Seis poemas de enzo fuji





subversivo


marcuse
diz que o potencial político
de uma arte é estar-se apenas
em sua dimensão estética


antonio candido
afirma que a arte é uma
transposição do real para o ilusório
que dão um tipo arbitrário para as
coisas, os seres, os sentimentos


brecht
analisa a história humana
em tempos que são difíceis
defender o óbvio


valter hugo mãe
convence de que é preciso aprender
sobre este resto de solidão para
aprender sobre o resto de companhia


e eu não penso muito neles
quando estou triste


que me perdoem
os clássicos como baudelaire
e rimbaud e eliot


mas a estética não importa
se através de linhas retas
você não chega a lugar algum


é preciso do absurdo,
da fragmentação, da vulnerabilidade,
do espanto humano como quem analisa
o expressionismo da obra de gogh
ou como quem vê uma criança brincar
e chorar.


*




o amor arrebenta


no amor
o canhão atira almofadas
ao invés de bolas gordas
amassa os bordados e pisa nos tapetes
e tudo isso bate delicadamente e diz
eu te amo ainda


no outro dia não venhas para
cá não quero ver-te
hoje beijinhos grandes
na sua testa e boca
depois de amanhã
acabou-se tudo


no amor
o esquecimento por pura teimosia
das bugigangas que estavam presentes no
canto e é um tempo mínimo de música triste


no amor
o alívio dos exageros
o espanto dos silêncios
e o encanto feito som suave mas tenso assim
o sincronismo da teimosia
através do mecanismo do amor
de desenterrar a febre ardente e enterrar
algumas cartas mal escritas de onde denominamos amor


no amor
pôr o diabo nas cobertas é uma
nova descoberta aos anjos da cama


e decididamente certas vezes
deslizamos perigosamente a
fascinação do amor
como quem espera sentir um
arrepio ou como justamente desabrocha
uma flor resistindo aos percalços
da vida
a sua inimiga.


*




este tempo em vão,
pássaros que andam,
lua de manhã,
do lado direito,
o coração.


tempo que vai,
e deixa gosto de não.


*




a boca que escarra


juro a mim mesmo, que inda a minha infância,
neste tempo de dizer nada, querendo dizer tudo,
troquei-me, afaguei-me e apeteceu-me querer
escarrar a angústia que sinto deste mundo.

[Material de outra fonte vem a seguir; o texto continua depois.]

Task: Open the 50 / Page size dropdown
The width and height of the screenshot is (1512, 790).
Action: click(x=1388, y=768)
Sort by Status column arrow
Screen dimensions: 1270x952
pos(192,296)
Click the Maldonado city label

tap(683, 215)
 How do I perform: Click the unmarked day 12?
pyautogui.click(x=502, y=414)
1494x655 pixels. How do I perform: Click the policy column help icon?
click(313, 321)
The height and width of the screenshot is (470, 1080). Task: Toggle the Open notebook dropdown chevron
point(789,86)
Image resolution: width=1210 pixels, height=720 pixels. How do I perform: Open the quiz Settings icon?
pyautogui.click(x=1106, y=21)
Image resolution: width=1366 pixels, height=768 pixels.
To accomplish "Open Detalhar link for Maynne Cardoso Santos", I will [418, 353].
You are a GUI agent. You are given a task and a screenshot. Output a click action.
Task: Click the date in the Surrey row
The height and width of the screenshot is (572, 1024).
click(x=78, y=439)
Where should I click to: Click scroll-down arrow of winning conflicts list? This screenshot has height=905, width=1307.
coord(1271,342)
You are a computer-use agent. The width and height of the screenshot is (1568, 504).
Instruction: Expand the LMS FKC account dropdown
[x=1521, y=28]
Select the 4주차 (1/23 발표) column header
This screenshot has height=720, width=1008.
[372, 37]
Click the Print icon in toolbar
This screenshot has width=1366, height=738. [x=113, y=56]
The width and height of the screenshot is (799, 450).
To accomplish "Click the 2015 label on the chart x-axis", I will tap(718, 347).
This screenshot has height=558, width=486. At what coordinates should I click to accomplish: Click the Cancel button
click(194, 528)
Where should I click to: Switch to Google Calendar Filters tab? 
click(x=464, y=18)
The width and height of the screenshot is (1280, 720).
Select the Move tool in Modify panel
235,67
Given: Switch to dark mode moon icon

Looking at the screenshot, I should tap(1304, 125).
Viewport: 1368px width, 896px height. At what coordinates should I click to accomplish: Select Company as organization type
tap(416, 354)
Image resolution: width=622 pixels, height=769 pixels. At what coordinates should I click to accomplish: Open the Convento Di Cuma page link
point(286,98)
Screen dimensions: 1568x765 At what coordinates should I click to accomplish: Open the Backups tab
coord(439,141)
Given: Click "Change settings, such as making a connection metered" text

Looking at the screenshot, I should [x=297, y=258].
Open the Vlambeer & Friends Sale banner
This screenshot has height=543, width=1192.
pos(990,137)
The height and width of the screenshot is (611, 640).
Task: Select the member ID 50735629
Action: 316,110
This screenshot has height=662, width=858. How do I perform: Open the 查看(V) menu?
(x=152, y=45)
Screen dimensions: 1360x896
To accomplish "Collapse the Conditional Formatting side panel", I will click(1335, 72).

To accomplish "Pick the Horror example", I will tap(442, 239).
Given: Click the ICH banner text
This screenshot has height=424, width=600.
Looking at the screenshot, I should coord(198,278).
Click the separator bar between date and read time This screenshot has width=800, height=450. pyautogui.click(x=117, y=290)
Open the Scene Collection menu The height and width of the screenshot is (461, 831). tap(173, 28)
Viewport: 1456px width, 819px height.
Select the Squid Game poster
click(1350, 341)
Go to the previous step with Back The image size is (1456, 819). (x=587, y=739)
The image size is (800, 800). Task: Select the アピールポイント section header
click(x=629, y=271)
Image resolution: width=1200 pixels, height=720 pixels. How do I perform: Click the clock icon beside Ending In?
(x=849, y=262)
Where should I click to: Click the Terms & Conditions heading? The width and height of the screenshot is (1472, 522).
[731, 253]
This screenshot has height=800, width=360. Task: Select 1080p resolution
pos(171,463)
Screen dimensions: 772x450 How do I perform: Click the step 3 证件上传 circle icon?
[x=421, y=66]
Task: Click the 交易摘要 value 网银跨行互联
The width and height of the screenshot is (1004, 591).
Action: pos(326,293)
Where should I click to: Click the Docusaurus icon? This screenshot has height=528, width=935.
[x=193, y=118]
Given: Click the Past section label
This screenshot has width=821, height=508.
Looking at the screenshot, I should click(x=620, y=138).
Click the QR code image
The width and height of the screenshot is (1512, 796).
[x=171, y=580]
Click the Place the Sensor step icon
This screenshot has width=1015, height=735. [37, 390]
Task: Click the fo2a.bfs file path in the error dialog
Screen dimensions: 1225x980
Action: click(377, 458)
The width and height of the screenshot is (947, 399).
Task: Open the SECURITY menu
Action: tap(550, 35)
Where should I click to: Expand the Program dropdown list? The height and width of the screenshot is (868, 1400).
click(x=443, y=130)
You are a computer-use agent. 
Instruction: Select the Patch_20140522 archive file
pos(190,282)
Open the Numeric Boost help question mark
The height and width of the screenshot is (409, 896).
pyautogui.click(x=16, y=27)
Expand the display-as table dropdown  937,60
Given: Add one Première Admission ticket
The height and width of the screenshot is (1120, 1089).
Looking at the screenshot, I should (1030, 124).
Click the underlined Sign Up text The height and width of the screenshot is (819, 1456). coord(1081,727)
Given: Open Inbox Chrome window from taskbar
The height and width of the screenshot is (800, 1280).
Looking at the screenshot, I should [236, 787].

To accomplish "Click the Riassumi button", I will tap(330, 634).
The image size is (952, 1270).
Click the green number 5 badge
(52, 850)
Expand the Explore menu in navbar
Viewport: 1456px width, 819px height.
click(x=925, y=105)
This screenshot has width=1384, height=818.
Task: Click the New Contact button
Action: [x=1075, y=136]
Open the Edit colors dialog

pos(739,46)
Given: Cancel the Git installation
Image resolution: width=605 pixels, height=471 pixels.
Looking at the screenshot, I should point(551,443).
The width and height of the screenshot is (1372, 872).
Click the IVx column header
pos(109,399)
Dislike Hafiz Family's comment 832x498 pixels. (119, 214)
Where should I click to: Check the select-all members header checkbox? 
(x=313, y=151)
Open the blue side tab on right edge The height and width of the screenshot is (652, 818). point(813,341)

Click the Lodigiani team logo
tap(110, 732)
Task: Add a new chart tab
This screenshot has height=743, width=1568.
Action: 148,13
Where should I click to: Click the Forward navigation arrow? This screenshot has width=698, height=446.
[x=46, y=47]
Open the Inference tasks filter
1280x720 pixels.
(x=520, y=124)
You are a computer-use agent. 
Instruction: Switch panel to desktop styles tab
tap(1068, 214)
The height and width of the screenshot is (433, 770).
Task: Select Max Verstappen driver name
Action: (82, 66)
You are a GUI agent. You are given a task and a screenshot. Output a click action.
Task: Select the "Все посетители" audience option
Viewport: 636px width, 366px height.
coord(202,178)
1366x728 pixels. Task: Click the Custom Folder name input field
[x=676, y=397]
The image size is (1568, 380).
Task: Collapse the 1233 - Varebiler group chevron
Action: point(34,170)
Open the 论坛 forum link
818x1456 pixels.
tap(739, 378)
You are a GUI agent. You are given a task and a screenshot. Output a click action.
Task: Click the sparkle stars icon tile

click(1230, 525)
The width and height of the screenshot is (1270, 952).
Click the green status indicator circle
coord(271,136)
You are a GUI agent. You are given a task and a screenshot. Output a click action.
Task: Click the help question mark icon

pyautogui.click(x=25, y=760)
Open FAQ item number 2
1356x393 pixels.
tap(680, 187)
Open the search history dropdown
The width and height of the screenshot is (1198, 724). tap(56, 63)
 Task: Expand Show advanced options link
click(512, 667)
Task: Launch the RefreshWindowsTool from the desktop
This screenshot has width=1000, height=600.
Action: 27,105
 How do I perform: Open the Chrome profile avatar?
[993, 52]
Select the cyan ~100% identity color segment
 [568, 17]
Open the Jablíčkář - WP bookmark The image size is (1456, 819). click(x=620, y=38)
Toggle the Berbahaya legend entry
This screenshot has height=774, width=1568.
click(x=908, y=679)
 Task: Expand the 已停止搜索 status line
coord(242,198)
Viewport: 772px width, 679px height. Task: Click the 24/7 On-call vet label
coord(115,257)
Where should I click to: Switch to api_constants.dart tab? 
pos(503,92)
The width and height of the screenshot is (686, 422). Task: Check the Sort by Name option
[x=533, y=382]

eu, vil, próximo ao mortiço, duro ao relance
do crepitante à crosta da saliva, no peito de
fumaça, encaro-te, de modo valetudinário,
anjo, o ápice do que eu nasci, vivi e morri.


não me adianta nada neste país, entendes?
as traças, os vermes, os cupins, estão todos
a devorar a incompatível natureza humana.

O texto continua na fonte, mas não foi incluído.